Vários pacientes, incluindo dois menores não acompanhados, relataram a MSF que foram transportados para um pequeno contêiner antes de serem expulsos para a Sérvia. Aqui, eles dizem, os agentes da fronteira sistematicamente os agrediram e regularmente lançaram spray de pimenta dentro do contêiner. Dois pacientes relataram o uso adicional de gás lacrimogêneo, que aparentemente está disperso dentro do contêiner para forçar as pessoas a criarem espaço para os recém-chegados.

“Fomos levados para um pequeno contêiner branco entre as cercas com outras 40 pessoas. Passamos aproximadamente 12 horas no contêiner. Pedi para ir ao banheiro, mas eles não me deixaram ir. [Autoridades de fronteira] estavam pulverizando repetidamente nossos rostos com spray de pimenta e pulverizando regularmente o interior do contêiner de uma pequena janela ao lado”, explica um paciente de MSF. “O spray me fez tossir. Ele tinha um gosto amargo e não conseguimos respirar”, acrescenta outro paciente de MSF.

O container é descrito pelo tamanho de dois por quatro metros, com uma única porta e às vezes sem janela. Em seus depoimentos, os pacientes disseram que lhes era negado água, comida e acesso a banheiros e que eram punidos se exigissem alguma dessas necessidades básicas. Contatos com outros membros da comunidade destacaram que essa prática não é isolada, mas frequentemente observada em uma escala mais ampla.

“Essas práticas não só causam sérios danos físicos e psicológicos, mas também forçam as pessoas a viajar por rotas mais perigosas.”
– Shahbaz Israr Khan, coordenador-geral de MSF nos Balcãs do Norte.
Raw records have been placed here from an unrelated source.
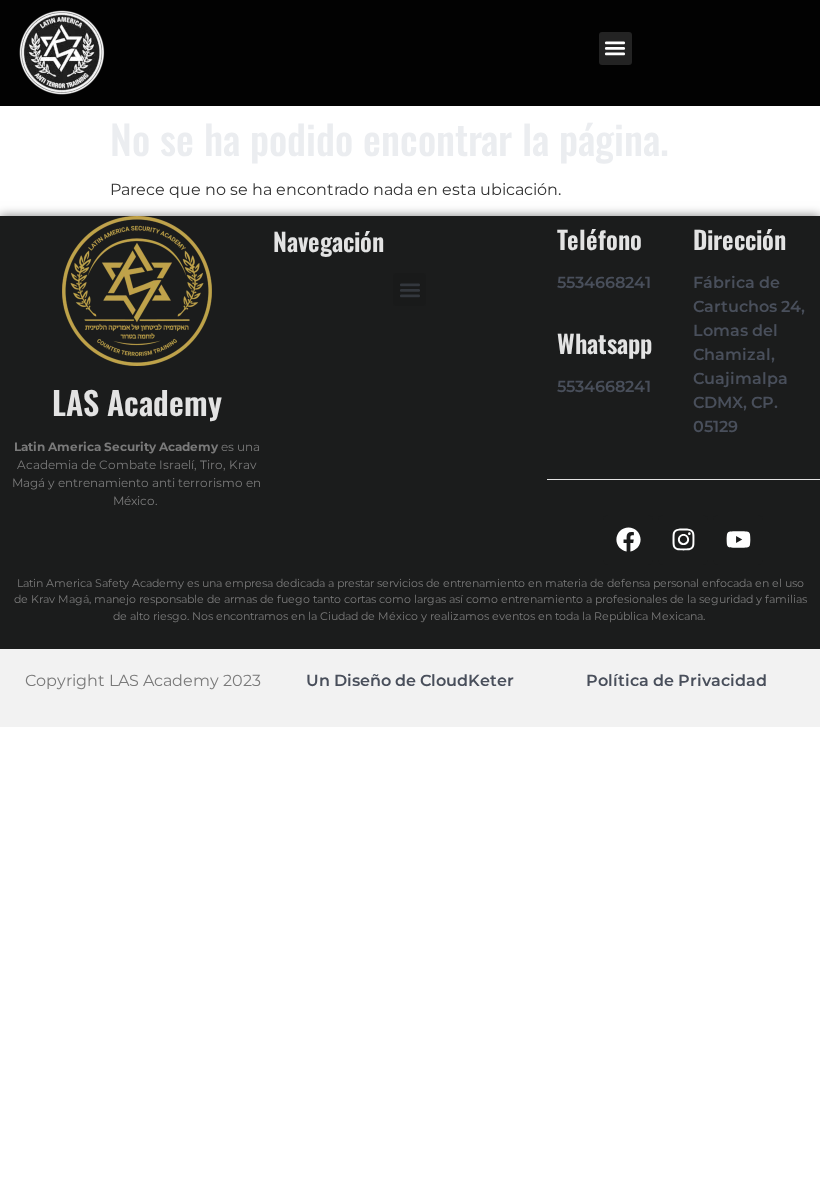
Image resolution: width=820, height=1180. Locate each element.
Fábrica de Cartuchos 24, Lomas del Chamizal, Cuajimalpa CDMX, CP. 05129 (749, 354)
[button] (615, 48)
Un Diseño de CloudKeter (410, 680)
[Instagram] (683, 540)
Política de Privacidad (676, 680)
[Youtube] (738, 540)
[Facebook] (628, 540)
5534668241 (604, 282)
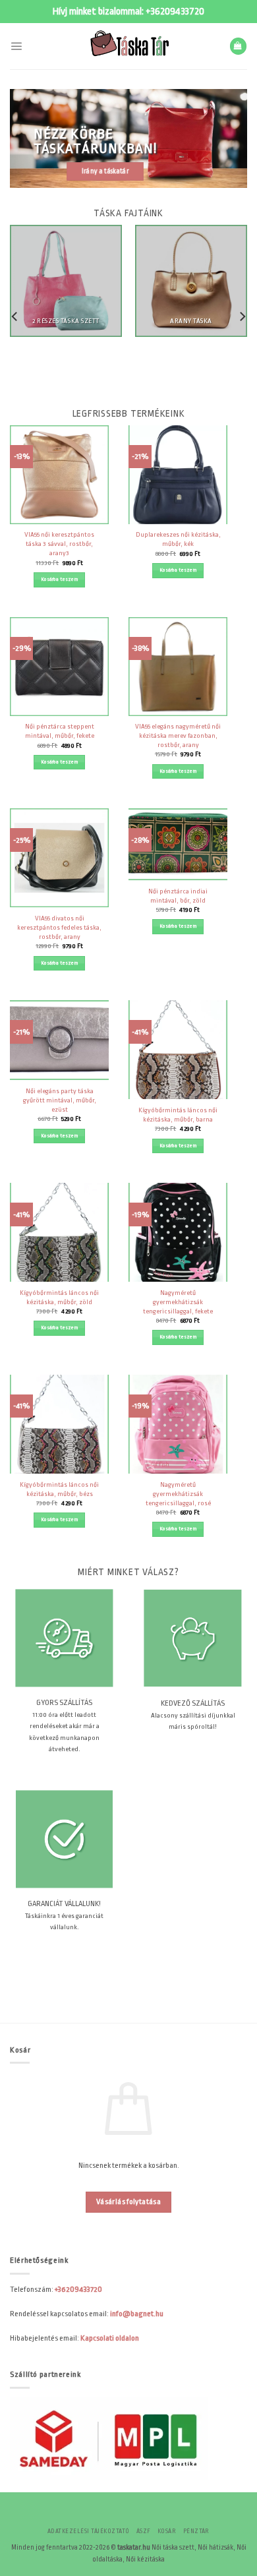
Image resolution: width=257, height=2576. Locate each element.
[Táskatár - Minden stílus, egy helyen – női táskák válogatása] (128, 46)
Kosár (166, 2531)
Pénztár (196, 2531)
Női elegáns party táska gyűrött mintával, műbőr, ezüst (59, 1100)
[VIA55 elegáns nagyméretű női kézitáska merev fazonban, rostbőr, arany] (177, 666)
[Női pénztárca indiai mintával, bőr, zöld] (177, 844)
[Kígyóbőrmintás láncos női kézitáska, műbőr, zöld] (59, 1232)
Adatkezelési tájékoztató (88, 2531)
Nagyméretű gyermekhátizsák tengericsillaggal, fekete (178, 1302)
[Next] (241, 316)
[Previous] (15, 316)
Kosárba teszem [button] (59, 579)
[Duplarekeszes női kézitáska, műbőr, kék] (177, 474)
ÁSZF (143, 2531)
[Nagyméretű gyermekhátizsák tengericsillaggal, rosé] (177, 1424)
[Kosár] (238, 46)
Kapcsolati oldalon (109, 2338)
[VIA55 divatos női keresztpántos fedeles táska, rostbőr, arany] (59, 857)
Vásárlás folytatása (128, 2202)
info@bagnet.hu (136, 2313)
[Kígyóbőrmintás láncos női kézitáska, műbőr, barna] (177, 1049)
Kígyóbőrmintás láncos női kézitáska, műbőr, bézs (59, 1489)
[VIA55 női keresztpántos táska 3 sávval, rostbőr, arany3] (59, 474)
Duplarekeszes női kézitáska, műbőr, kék (178, 539)
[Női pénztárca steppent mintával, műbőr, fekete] (59, 666)
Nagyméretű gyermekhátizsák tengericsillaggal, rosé (178, 1494)
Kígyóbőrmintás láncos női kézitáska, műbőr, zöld (59, 1297)
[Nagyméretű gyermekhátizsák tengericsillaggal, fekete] (177, 1232)
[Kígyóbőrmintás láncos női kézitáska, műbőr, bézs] (59, 1424)
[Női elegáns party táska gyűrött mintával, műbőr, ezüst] (59, 1040)
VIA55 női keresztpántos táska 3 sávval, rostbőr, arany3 (59, 543)
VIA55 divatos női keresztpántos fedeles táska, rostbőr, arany (59, 927)
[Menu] (16, 46)
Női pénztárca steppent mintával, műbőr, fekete (59, 731)
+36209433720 (175, 11)
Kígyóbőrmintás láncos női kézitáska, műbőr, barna (177, 1114)
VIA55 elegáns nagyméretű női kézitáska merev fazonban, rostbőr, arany (178, 735)
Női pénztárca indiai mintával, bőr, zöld (178, 895)
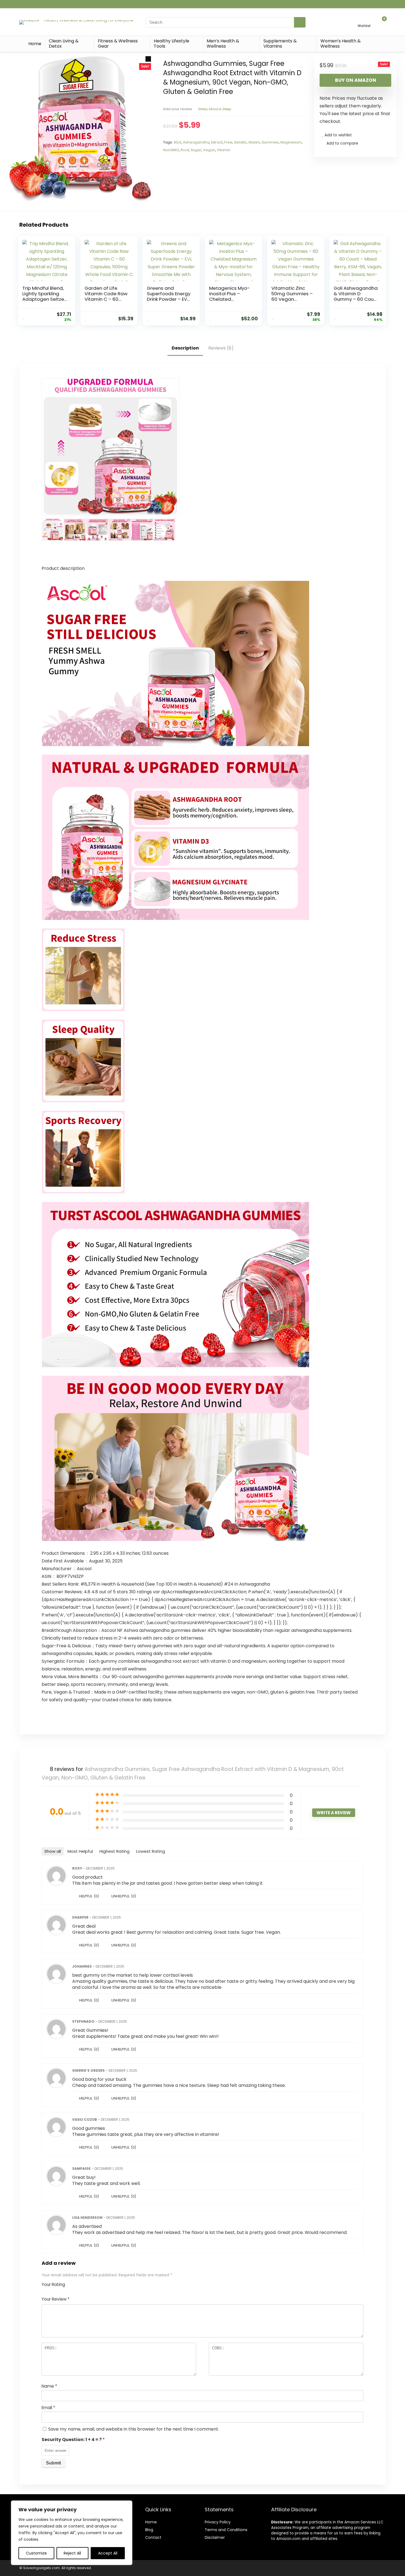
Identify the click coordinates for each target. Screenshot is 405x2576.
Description (185, 348)
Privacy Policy (218, 2522)
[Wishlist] (364, 19)
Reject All (72, 2553)
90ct (177, 142)
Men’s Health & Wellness (223, 43)
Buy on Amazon (355, 80)
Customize (36, 2553)
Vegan (209, 150)
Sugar (196, 150)
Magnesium (291, 142)
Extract (217, 142)
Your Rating (53, 2284)
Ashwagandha (196, 142)
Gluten (254, 142)
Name (49, 2386)
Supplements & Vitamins (280, 43)
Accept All (107, 2553)
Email (48, 2407)
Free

“Estes relatos indicam que os Estados-membros da União Europeia continuam a utilizar intencionalmente violência e infraestrutura nociva para dissuadir as pessoas de buscar asilo na União Europeia. Eles estão investindo em cercas com lâminas de barbear e drones enquanto fecham os olhos para níveis de violência perturbadores e sem precedentes nas fronteiras”, completa Shahbaz Israr Khan.

 

MSF está presente na Sérvia desde 2014, prestando assistência médica aos migrantes em trânsito pela rota dos Balcãs. Em 2022, duas clínicas móveis estão fornecendo cuidados de saúde primários, apoio psicossocial e atividades de promoção da saúde em assentamentos informais ao norte da Sérvia, perto das fronteiras entre Hungria, Sérvia e Romênia. Até o momento, nossas equipes médicas trataram 1.844 pacientes. Desde 2021, 423 pacientes foram avaliados e tratados por lesões físicas, principalmente nos braços e nas pernas, incluindo contusões, lesões articulares ou cutâneas supostamente devido a agressões físicas nas mãos das forças fronteiriças húngaras ou devido a lesões ocasionadas pela cerca de arame farpado ao longo da fronteira. Todos os pacientes envolvidos em um incidente violento na fronteira relataram ter sido retornados à força de volta para a Sérvia.